Whatever the historical analogies of our current rigid political and cultural divisions, the mutual disdain and distrust in any government (or science or anything else) by what seems like a substantial proportion of the population--this polititcization of everything--offers gloomy prospects for effective response to future national challenges, including the foreseeable effects of climate distortion.  And that's regardless of any electoral outcomes.   

The electorate in 2021 seems composed of one-quarter Rabid Right fascists and one-quarter surly and impulsive voters, unable or unwilling to absorb or judge crucial information, whose voting patterns is little more than acting out.  Because of them (and Democrats who didn't vote), Republicans successfully market-tested their fascism in this year's elections.  Who would have believed that fulminating members of a party that says what everybody saw happen on January 6 didn't happen, would actually win the next elections. (We will see if these elections were won on national issues or local issues plus the respective candidates.  Less publicized were some recent local elections that Democrats unexpectedly swept.)

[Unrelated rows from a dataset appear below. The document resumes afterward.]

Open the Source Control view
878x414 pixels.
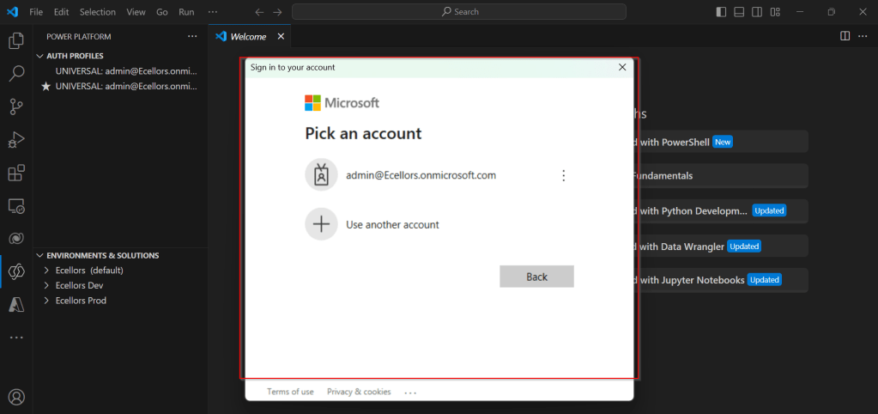tap(16, 107)
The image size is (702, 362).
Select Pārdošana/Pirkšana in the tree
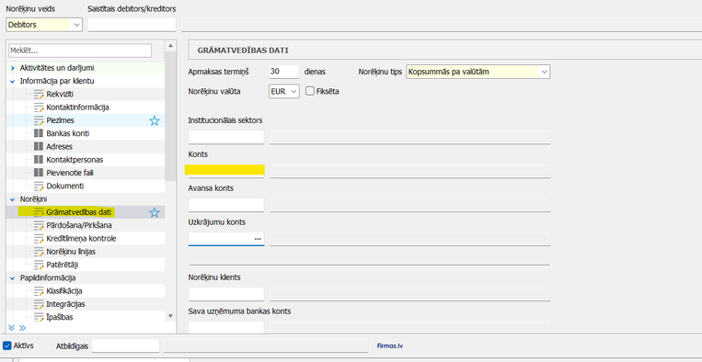(79, 225)
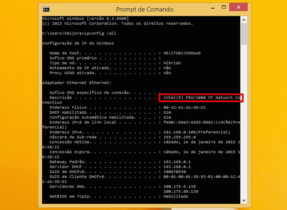Click the scrollbar down arrow
Viewport: 287px width, 210px height.
click(x=244, y=200)
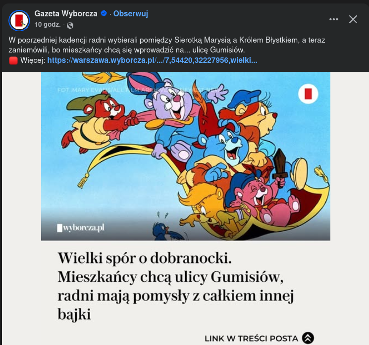The image size is (369, 345).
Task: Click the LINK W TREŚCI POSTA label
Action: pyautogui.click(x=251, y=339)
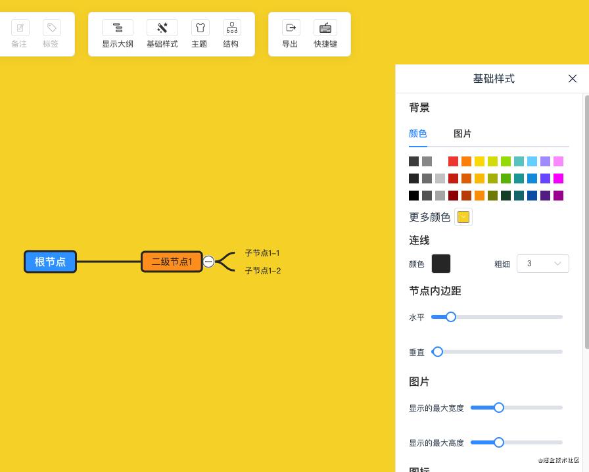This screenshot has width=589, height=472.
Task: Switch to the 图片 background tab
Action: click(x=463, y=133)
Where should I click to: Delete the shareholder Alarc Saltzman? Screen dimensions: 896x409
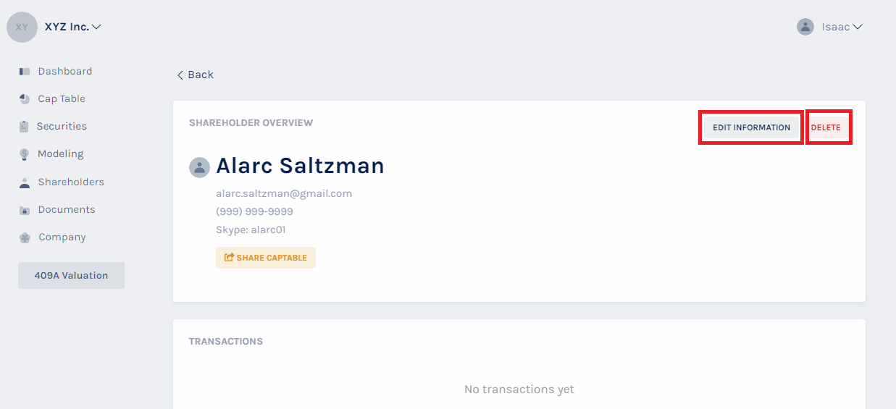pos(826,127)
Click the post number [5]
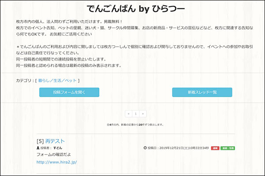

The other half of the electorate broadly agree with one another, but obsess on what fractures them from the others.   They can be coalesced around a candidate like Obama, or to oppose a Trump.  But in 2021 no Obama is apparent. 

 President Joe Biden is fearless and a smart political operator--he knew enough to ask for more than he expected to get, and he still may wind up with several multi-trillion dollar changes for the better.  But the default position of the American media and public is to listen to very little of what a President says.  Even a politician with the skills of an FDR would find it difficult to get through.  Homegrown Hitler did, but being the Troll-in-Chief only gets you attention and a cult of personality --it can't get bring a country together around a vision or a program.  Demagogues have the advantage of evoking the violent dark side; it's harder to guide the light.  

Making a speech while standing in front of a broken bridge or a sparkling solar panel doesn't get you more than a sound bite that comes and goes.  Not since JFK and LBJ has there been a Democrat who could command attention over the noise, at least enough.  Whatever it takes to "communicate" these days, Democrats haven't yet figured it out.  In 2021, it's hard to see where that skill or voice will come from.  It's also not clear who will replace Biden and Nancy Pelosi--the Last American Hero--in effective legislating.

President Biden is less than one-fourth into his term. Things can change (though I wouldn't count on the egregious abortion/choice issue, to do it.)  Whether or not voting rights legislation is possible or can come soon enough to govern the rules for 2022 or 2024 is one of the big questions for the coming year.

But Biden will still be President for both those elections.  In the coming year--and certainly by 24--the White House should be seriously gaming out federal responses to various alarming possibilities, just as if they were the Pentagon preparing for various war scenarios.  For it seems that if the Republicans haven't gerrymandered themselves into power, they will try to negate elections and elect themselves at the state level.  And if that doesn't work, armed insurrection is next on the menu. 

 Before January 6, 2021, that might have seemed like paranoia.  Not now. So what will the federal response be to an insurrection taking over the government of Georgia?  Of Michigan?  Of reversing the outcome of federal elections?  Some folks need to be thinking about this now, and getting reliable resources ready. For the United States has enemies, foreign and domestic--and the most obvious right now are the domestic.